What Is Data Science?

Posted by Andrew Rohlman on April 29, 2019

Given that data science is a relatively newer discipline (the term first referenced in 1960), there doesn’t seem to be one agreed upon answer when someone asks, “What is data science?”.  The following paragraphs aren’t an attempt to come up with the perfect answer, but they will serve in a gathering of all the pieces that make up data science and why they are important. So enjoy gaining a better grasp of this universe.

The public’s understanding of data science is engrossed with buzzwords like, “Machine Learning, Programming, Artificial Intelligence, Predictive Modeling, Visualizations, etc”. Although it is true that these are important pieces within Data Science, I think people miss the simple understanding of this field of study. Data science is not about making complicated predictive machine learning models, creating impressive data visualizations, or writing code….

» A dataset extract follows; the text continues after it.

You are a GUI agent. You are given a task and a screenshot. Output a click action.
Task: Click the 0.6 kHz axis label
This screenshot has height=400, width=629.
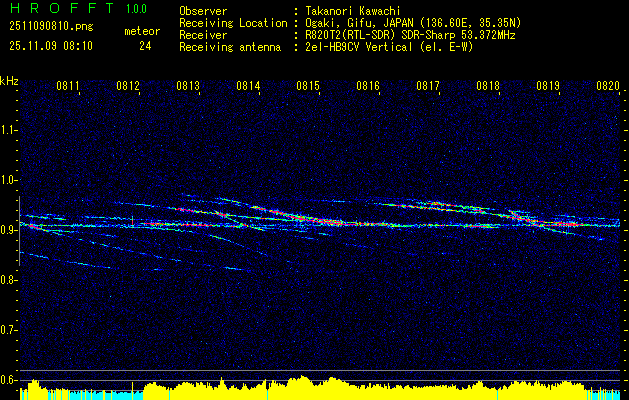[8, 380]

It’s about using data to make an impact. Data scientists do not need to touch a machine learning algorithm, run a hypothesis test, or create stunning visuals to make an impact. If you are able to solve a problem or make an insight using a source of data, no matter the method used, you are working within the realm of data science.

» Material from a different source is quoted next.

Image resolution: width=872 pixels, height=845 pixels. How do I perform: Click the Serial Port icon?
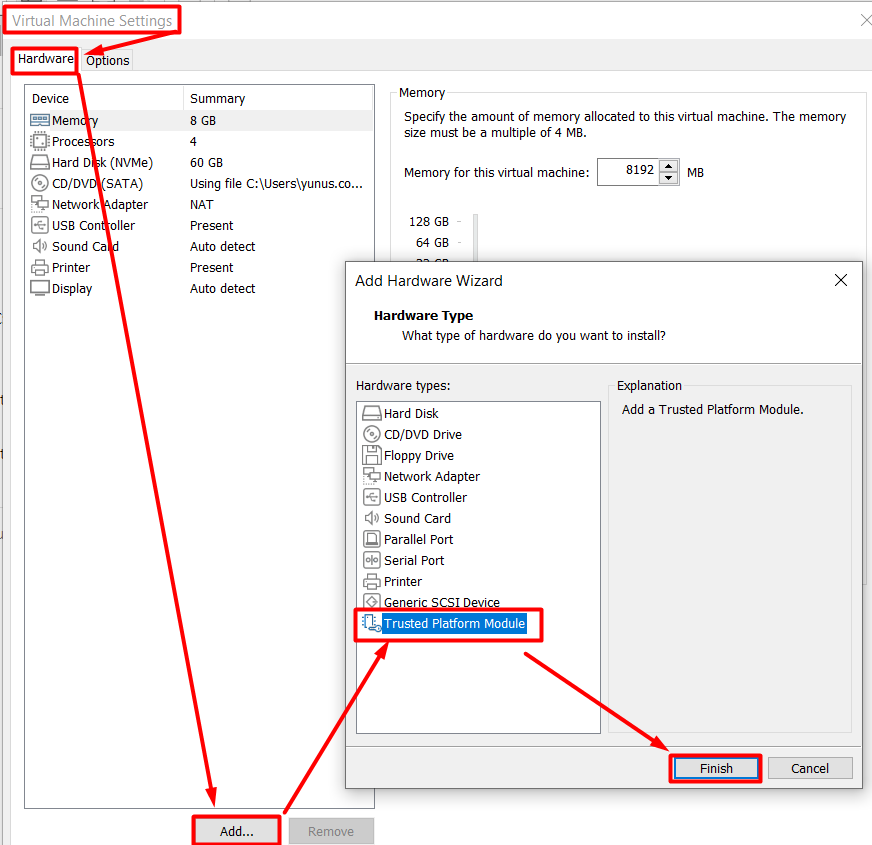371,560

It didn’t take the field of data science to be created before individuals were making an impact using data. Data science is an interdisciplinary field, which is a field made up of other fields of study. Below is a great Venn Diagram that shows in a simple way where Data Science fits as a discipline.

As you can see, all the circles were already well-established fields of work. But by combining them, you get data science. We have been using mathematics to make impacts within a business for decades. It wasn’t really until big data and the internet 2.0 became part of our every day lives that we had access to such large databases of information. The data available to businesses became so robust that we needed a way to be able to access and analyze it all efficiently. By mixing in computer science and programming, we were able to accomplish this, and data science began.

A simple formula to remember:

Domain Knowledge + Mathematics + Computer Science = Data Science

It encompasses every that has to do with data. From how we collect our data, to how we analyze the data, to how we model the data, and to how we apply our data. It is a very exciting thing to be able to play detective with a set of data and uncover insights that could make a real impact within any space of work.

Hopefully, this sheds more light conceptually into what Data Science is all about.